Unfortunately, it was that stubbornness and tendency to flip-flop that kept me from fully liking Cyn. I could relate to her sense of loneliness and deep despair after her husband was killed in Iraq, and have to say that the author rendered those parts quite well, really making me feel her pain. I also liked that she became a kind and reliable mother figure to Katy. I could relate to Cyn's fear of change as well, but her antagonistic attitude about nearly everything started to grate after a while. In my opinion, it just made her seem constantly combative. Even when she realized that a particular change wasn't quite so bad after all, she would still fight the next one tooth and nail. She also seemed rather fickle to put Mike off because of her desire to find her independence and stand on her own two feet rather than getting into another unhealthy relationship, but then practically threw herself at him after one bad date with another man. I never really understood why she needed to date anyone else, since she obviously cared for Mike. It just seemed like an unnecessary plot device to conveniently bring them together. Ultimately, Cyn was an OK character who had her good points, but just wasn't always easy for me to understand.
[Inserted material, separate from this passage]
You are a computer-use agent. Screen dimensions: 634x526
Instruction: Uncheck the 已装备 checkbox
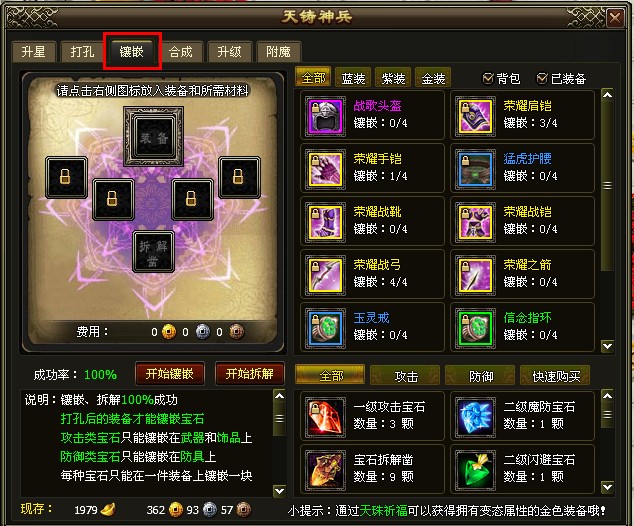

There were also a few other things which kept Bridge of Hope from being the stellar read I had been hoping for. First, I don't mind some politics in my romance novels as long as it is kept on reasonably neutral ground, but when party affiliations start being bandied about and the author seems to be toeing a certain party line while demonizing the other side, that's where I start to check out. Thankfully, this was just one scene, but any kind of heavy rhetoric in a novel is not romantic to me in the least. Although I'm not a big fan of ghost stories, I thought that the idea of the ghost of the heroine's husband bringing the hero and heroine together seemed kind of romantic and different, which in a way it was, but there was also something a bit off about it. I couldn't quite put my finger on it, but maybe it was that Mike and Cyn seemed a little too accepting of talking to a dead man. Additionally, the one and only love scene in the entire story had no real spark to it. After Cyn's bad date, Mike had stopped things from going any further between them, saying that their first time together should be special, but then when it happened the very next night, it was over and done with so fast, the reader could blink and almost miss it. That didn't seem very "special" to me, and I really felt there needed to be a lot more building of sexual tension leading up to it. Lastly, one other minor thing that kept throwing me out of the story momentarily were several abrupt scene or point-of-view changes. There were no page breaks or any warning, just a quick transition that occurred from one paragraph to the next, which in my opinion, interrupted the flow of the narrative. Overall, Bridge of Hope wasn't a bad way to spend a couple of hours of my time in spite of my issues with it. This novella was certainly more readable than some stories I've tried, and good enough that I might be open to giving Pam Champagne another chance to wow me in the future.